**Task objective:**
Rewrite the lines from the one holding "The width and" through the one holding "[x=223, y=33]", inclusive, substituting "side panel" for "sidebar" and leaving everything else unchanged.
━━━━━ Provided information ━━━━━
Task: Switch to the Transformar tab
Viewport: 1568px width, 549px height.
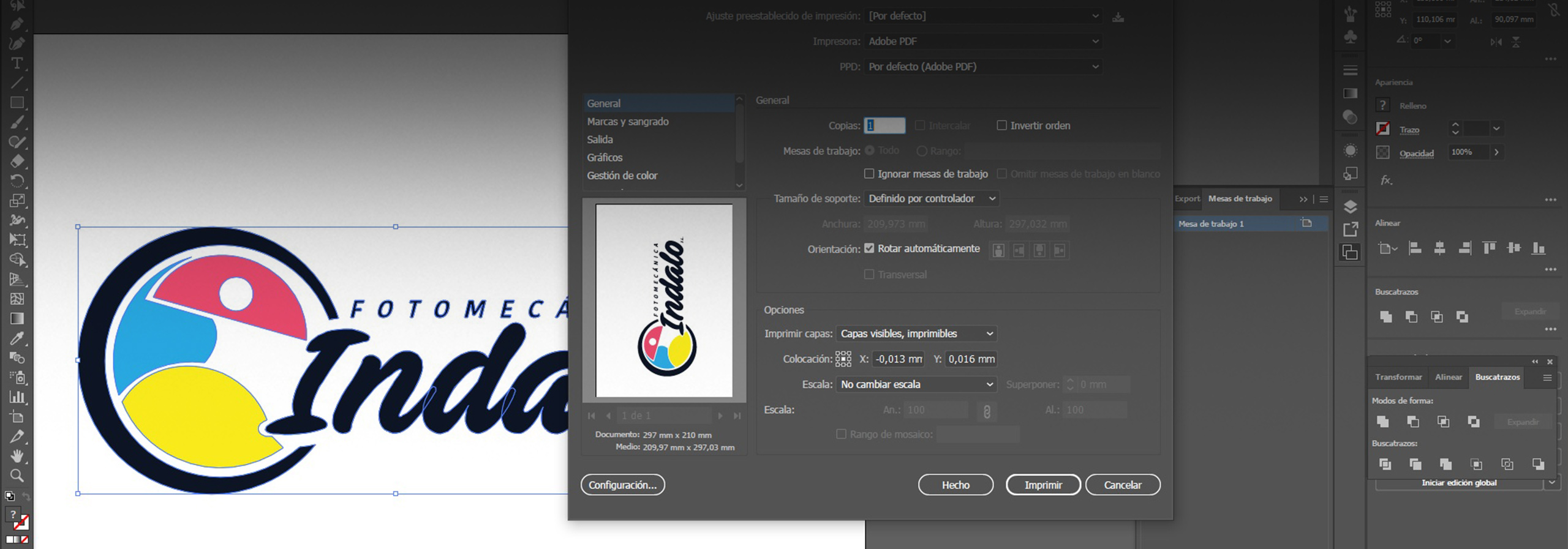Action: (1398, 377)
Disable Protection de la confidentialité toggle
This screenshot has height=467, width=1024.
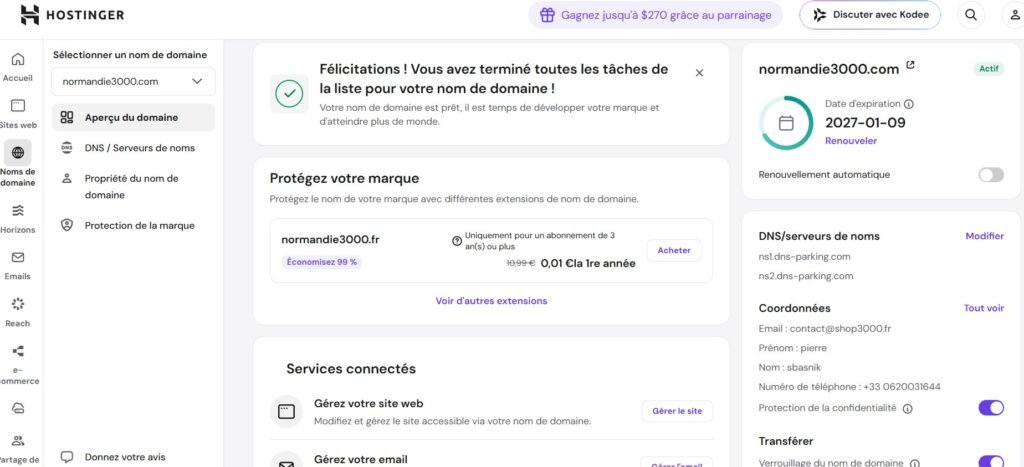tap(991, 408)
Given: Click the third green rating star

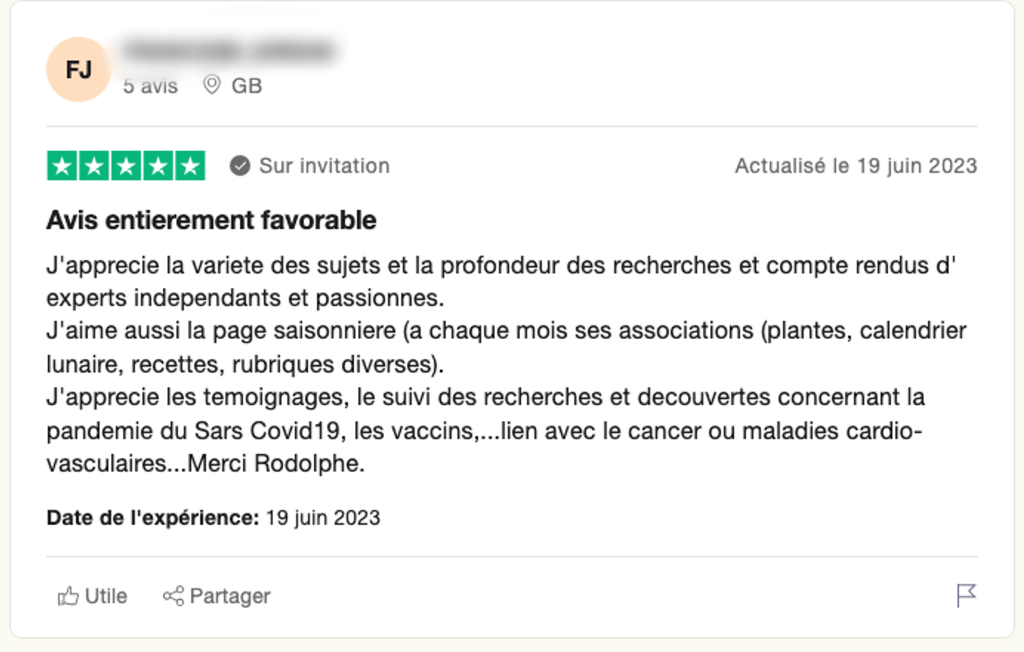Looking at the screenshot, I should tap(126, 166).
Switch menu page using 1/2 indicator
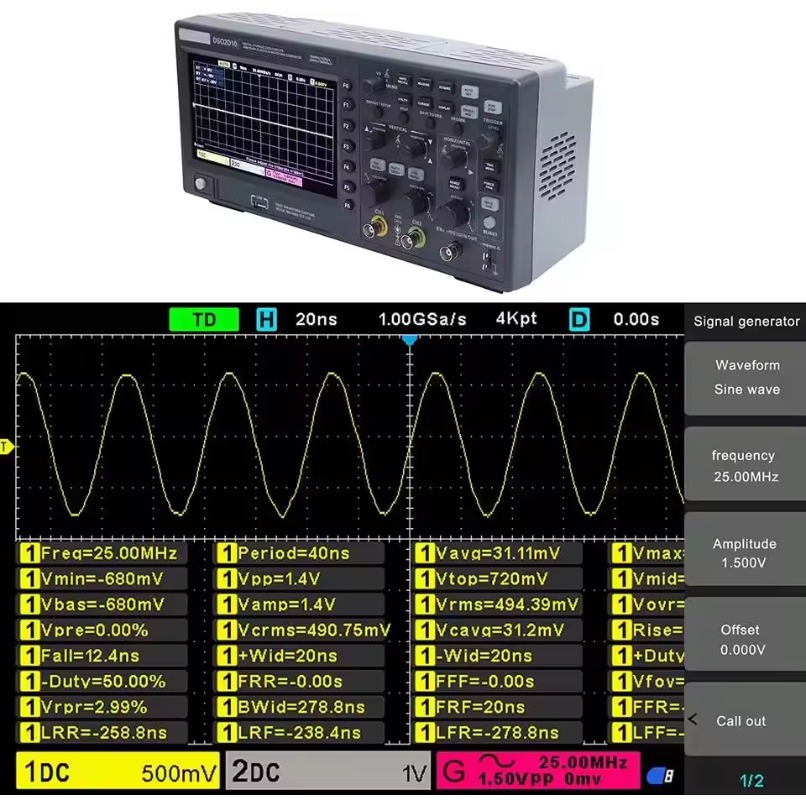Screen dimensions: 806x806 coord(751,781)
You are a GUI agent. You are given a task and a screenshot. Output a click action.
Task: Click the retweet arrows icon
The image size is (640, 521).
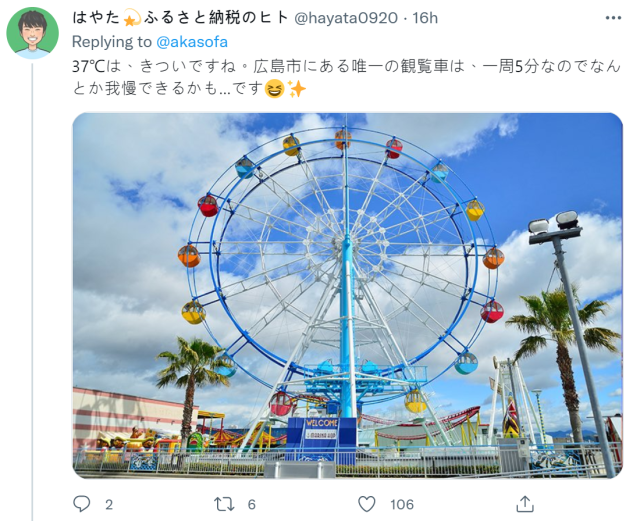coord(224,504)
━━━━━
━━━━━ Provided information ━━━━━
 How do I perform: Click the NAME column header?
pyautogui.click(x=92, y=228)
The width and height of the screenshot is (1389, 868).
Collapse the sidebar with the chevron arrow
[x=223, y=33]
━━━━━
**Reply:**
The width and height of the screenshot is (1389, 868).
Collapse the side panel with the chevron arrow
[x=223, y=33]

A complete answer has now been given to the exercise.